I never felt such intense discomfort in a hostel before, and I still the reasons are unclear. With only a handful of hours of sleep, I got up at 5 AM and, after an hour of disjointed deliberation — further sleep not an option — I decided to seize the moment and go out to see this side of the city so early. Among other things — like witnessing a truly majestic building among the grey Soviet five-storeys — I found a small banknote in the snow, hidden under the snow and the shadows. Though I don't believe in fate or being lucky, this find left a pleasant impression nevertheless.
The walk also helped me realize that I do need more sleep — something I'd proceeded with the soonest.

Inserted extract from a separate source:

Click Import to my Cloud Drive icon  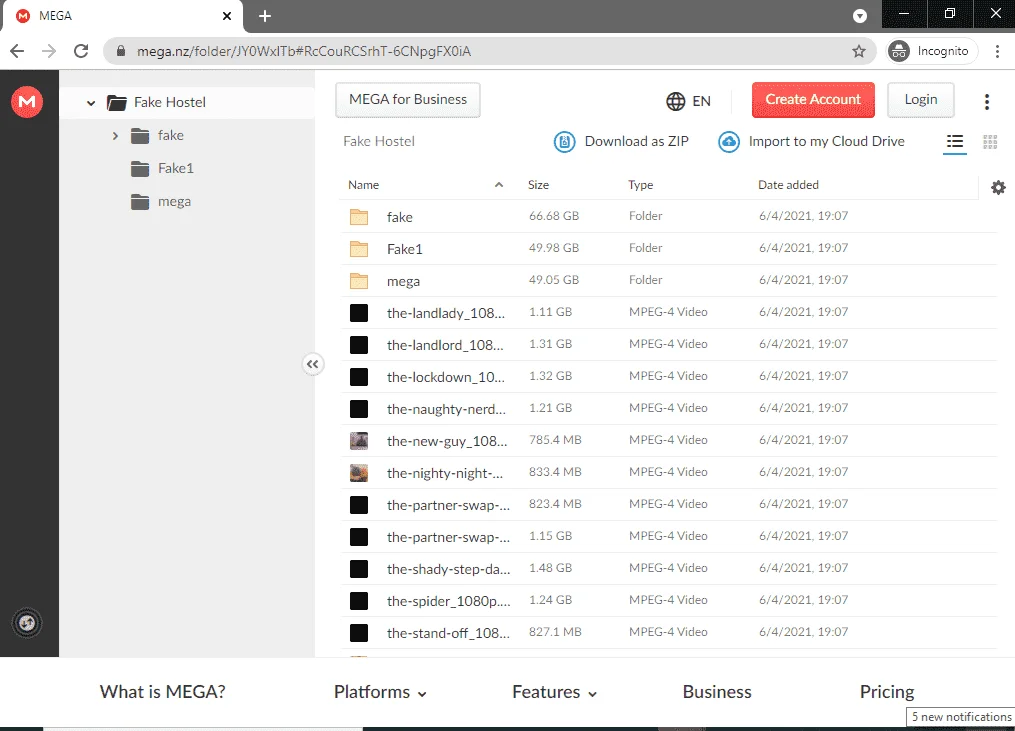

Waking up once more, this time more into my birthday, I realized just how lonely I was at such a special moment of the year. All the thought process going in the background, I can't tell you what exactly went through my mind, except for the result: there was one person I wanted to share that day with.
She was an old flame, and she was in town. We broke up on a bitter note and didn't patch it well afterwards. That was why I spent a few minutes hesitating to hit "Send": mind was filled with "what if...", but there was nothing after the ellipsis, so "Send" I hit.
She replied within a minute, saying she would, in fact, like to meet. We made arrangements, and I went out to explore the city mostly on foot until the agreed-upon evening meet.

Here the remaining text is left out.